On Thu, Jul 18, 2013 at 1:54 PM, Gurjeet Singh <[email protected]> wrote:
> On Thu, Jul 18, 2013 at 10:19 AM, Tom Lane <[email protected]> wrote:
>
>>
>> > Because simpler code is less likely to have bugs and is easier to
>> > maintain.
>>
>> I agree with that point, but one should also remember Polya's Inventor's
>> Paradox: the more general problem may be easier to solve. That is, if
>> done right, code that fully flattens an AND tree might actually be
>> simpler than code that does just a subset of the transformation. The
>> current patch fails to meet this expectation,
>
>
> The current patch does completely flatten any type of tree
> (left/right-deep or bushy) without recursing, and right-deep and bushy tree
> processing is what Robert is recommending to defer to recursive processing.

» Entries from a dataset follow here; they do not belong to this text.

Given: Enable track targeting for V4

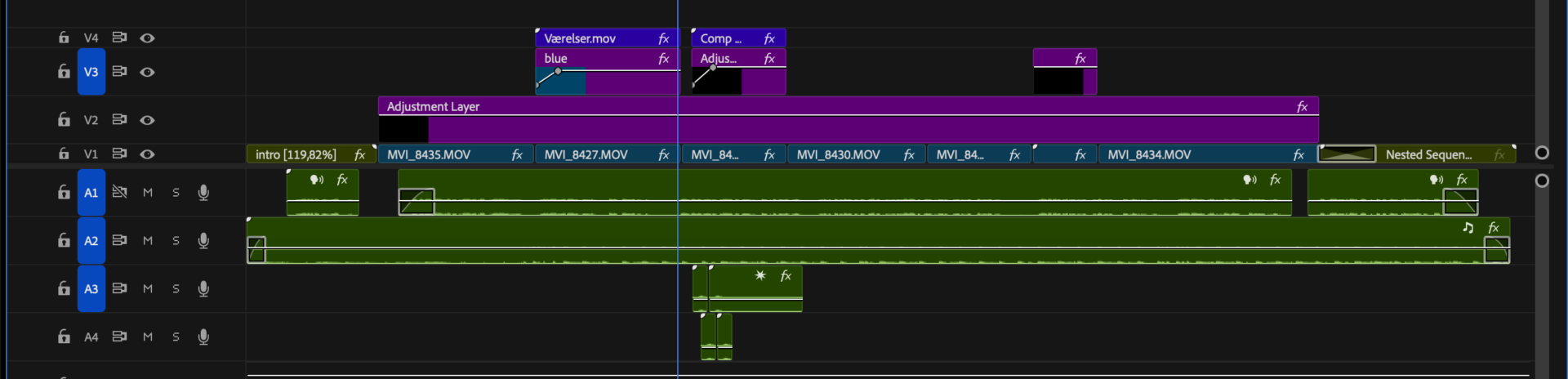Looking at the screenshot, I should click(x=91, y=38).
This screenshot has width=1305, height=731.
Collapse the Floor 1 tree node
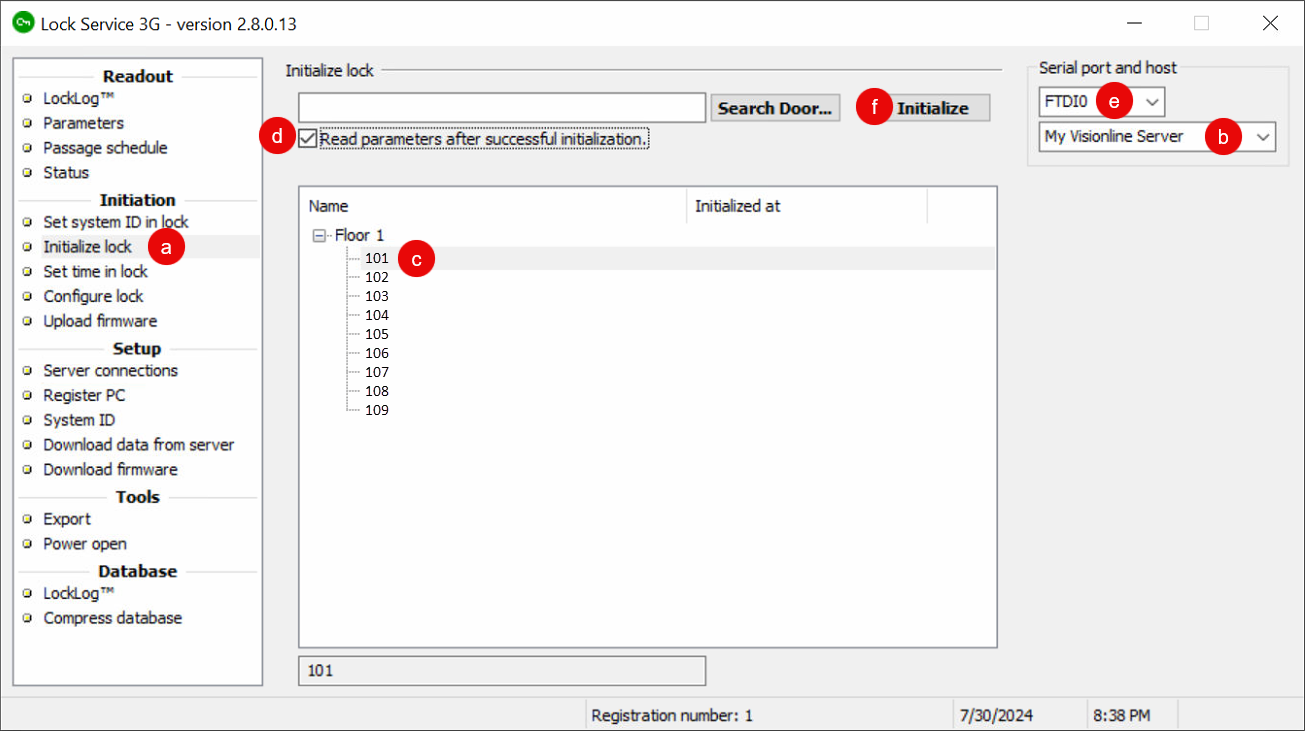(318, 235)

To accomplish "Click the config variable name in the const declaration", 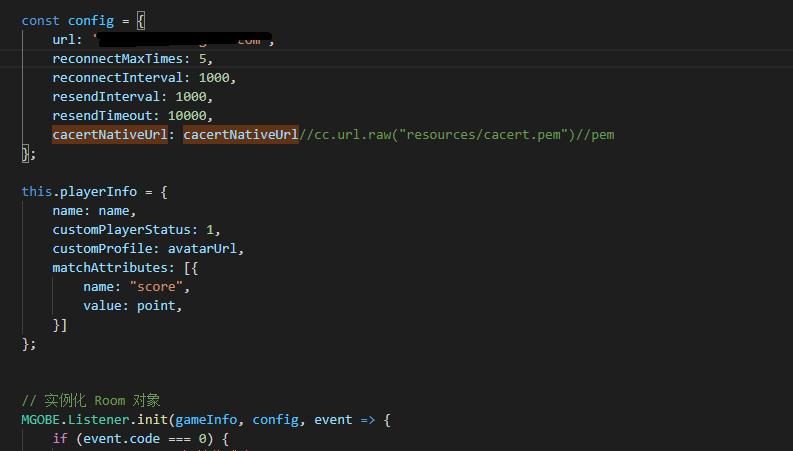I will pyautogui.click(x=91, y=20).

> Maybe I haven't considered a case where it doesn't flatten the tree; do you
> have an example in mind.
>
>
>> but maybe you just haven't
>> thought about it the right way.
>>
>
I tried to eliminate the 'pending' list, but I don't see a way around it.
We need temporary storage somewhere to store the branches encountered on
the right; in recursion case the call stack was serving that purpose.
>
>> My concerns about this patch have little to do with that, though, and
>> much more to do with the likelihood that it breaks some other piece of
>> code that is expecting AND/OR to be strictly binary operators, which
>> is what they've always been in parsetrees that haven't reached the
>> planner. It doesn't appear to me that you've done any research on that
>> point whatsoever
>
>
> No, I haven't, and I might not be able to research it for a few more weeks.
>
There are about 30 files (including optimizer and executor) that match
case-insensitive search for BoolExpr, and I scanned those for the usage of
the member 'args'. All the instances where BoolExpr.args is being accessed,
it's being treated as a null-terminated list. There's one exception that I
could find, and it was in context of NOT expression: not_clause() in
clauses.c.
>
>
>> you have not even updated the comment for BoolExpr
>> (in primnodes.h) that this patch falsifies.
>>
>
> I will fix that.
>
I think this line in that comment already covers the fact that in some
"special" cases a BoolExpr may have more than 2 arguments.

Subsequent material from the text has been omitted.